■ **Document segment**

Maïa: My name is Maïa Vidal, I’m 24, raised in Ithaca, New York and basically call anywhere I set my bags down and pull out my instruments “home” (be it Montreal, New York City, Paris, or Barcelona). I have a hard time classifying the music I make, but suffice it to say that I’m a multi-instrumentalist that uses any instrument, sound, or toy at my disposal to craft a kind of magical world where I am free to express myself honestly, feel intensely, and where basically anything is possible.

TUBE: You feel very much like a fairy tale to me.  Your videos and photo shoots are very magical. Where does your inspiration come from? Do you see the world or the song first?

Maïa: As I see it, I feel like I exist outside of reality; that by spinning into being a environment of magic and wonder, I’ve also created a home for myself, so in this case the songs and world go hand in hand. I am an only child and grew up largely uninhibited, roaming through wooded forests, bathing in streams, and encountering imaginary friends as I went along. My parents both allowed me to grow on my own while sheltering me from any sort of real life experiences for most of my childhood and that allowed me to develop a kind of sustained fantasy world that’s still with me today.

TUBE: You started off playing in an all girl punk rock band.  When did you pick up an accordion? 

Maïa: My first instrument was actually the violin, which I started playing when I was 7. By age 14, I was so fed up with it that when my parents told me I couldn’t quit violin, I rebelled and started messing around with bass and eventually founded Kiev, an all girl, all 9th grader, punk band. It’s kind of the classic upstate cliché but it really was my way of dealing with the thrills and boredom of growing up in a town that suddenly felt very small. That was who I was all through high school; big black boots, brightly colored mohawk, and my parents driving me to shows in and out of state on the weekends. And as my music history is basically a series of artistic rebellions, by age 18 I threw down my guitar and decided to dedicate myself solely to visual arts. After moving to Montreal and becoming a raging conceptual-art-hipster, I got the totally post-modern and gleefully ironic idea to record covers of Rancid songs in an ultra-sweet style. While searching for ways to contradict the electric guitar in every way possible, my eye fell on the accordion that was collecting dust at my parent’s house. I decided it was the perfect vehicle for my project and when I taught myself to play Rancid songs, I soon ended up writing my own.

TUBE:You toured briefly with Bad Religion, Anti-Flag and Gogol Bordello in the mid 2000’s. Do you feel like Gogol Bordello influenced your experimental take on punk rock?  If it is not Gogol Bordello that influenced you, who did?

(Rows showing where targets appear)
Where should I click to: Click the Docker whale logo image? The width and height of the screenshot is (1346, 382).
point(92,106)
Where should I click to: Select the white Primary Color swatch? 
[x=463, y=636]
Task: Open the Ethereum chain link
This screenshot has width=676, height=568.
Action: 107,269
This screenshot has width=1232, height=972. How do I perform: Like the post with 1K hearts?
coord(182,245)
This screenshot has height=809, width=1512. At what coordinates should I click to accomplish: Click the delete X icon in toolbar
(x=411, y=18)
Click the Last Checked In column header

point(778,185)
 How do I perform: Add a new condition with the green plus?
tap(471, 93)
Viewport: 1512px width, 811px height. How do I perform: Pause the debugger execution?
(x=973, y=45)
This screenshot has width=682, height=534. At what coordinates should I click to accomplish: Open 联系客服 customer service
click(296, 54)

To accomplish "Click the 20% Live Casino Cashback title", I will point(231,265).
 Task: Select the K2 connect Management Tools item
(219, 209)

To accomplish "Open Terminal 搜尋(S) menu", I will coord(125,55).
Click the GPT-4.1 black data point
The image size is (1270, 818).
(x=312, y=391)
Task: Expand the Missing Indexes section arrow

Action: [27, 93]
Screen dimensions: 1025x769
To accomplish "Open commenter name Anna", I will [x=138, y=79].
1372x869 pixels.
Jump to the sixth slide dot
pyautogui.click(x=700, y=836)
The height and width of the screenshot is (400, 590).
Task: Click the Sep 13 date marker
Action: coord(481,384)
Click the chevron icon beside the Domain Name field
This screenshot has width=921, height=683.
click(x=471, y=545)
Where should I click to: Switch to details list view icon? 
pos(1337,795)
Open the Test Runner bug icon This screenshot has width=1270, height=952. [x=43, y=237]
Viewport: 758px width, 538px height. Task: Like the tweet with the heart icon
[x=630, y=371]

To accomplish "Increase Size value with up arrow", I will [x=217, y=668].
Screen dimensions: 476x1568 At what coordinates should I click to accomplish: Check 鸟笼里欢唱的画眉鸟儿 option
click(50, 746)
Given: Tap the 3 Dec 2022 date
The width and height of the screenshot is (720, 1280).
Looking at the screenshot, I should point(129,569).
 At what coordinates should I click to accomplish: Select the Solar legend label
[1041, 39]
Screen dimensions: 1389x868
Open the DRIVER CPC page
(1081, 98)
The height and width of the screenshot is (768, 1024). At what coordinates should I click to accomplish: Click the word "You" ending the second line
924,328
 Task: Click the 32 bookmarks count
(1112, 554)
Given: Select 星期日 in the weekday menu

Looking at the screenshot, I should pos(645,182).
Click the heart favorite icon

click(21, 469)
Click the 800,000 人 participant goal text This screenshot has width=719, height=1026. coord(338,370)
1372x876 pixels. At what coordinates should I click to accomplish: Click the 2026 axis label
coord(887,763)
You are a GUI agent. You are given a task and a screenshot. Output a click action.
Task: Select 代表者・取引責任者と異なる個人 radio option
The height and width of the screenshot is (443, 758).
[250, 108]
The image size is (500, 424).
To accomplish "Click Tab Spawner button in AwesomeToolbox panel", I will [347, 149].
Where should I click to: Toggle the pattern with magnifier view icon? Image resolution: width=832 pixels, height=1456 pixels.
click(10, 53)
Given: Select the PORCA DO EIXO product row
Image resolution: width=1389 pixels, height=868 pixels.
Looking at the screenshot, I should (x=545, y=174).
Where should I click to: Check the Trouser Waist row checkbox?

■ **Directive 1**
In the Maïa Vidal interview, which cities does she say she calls "home"? List them all.
■ **Directive 2**
Pull the passage from the Maïa Vidal interview that begins at the words "TUBE: You feel" and stops after "the song first?".

■ **Correct result 1**
Montreal, New York City, Paris, Barcelona

■ **Correct result 2**
TUBE: You feel very much like a fairy tale to me.  Your videos and photo shoots are very magical. Where does your inspiration come from? Do you see the world or the song first?